Task brief:
Transcribe exactly the line that contains "How do I perform: Open" and all lines following it to the end of the material below; omit everything else.

Records shown:
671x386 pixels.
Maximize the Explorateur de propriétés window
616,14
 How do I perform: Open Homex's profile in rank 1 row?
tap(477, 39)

Answer to this exercise:
 How do I perform: Open Homex's profile in rank 1 row?
tap(477, 39)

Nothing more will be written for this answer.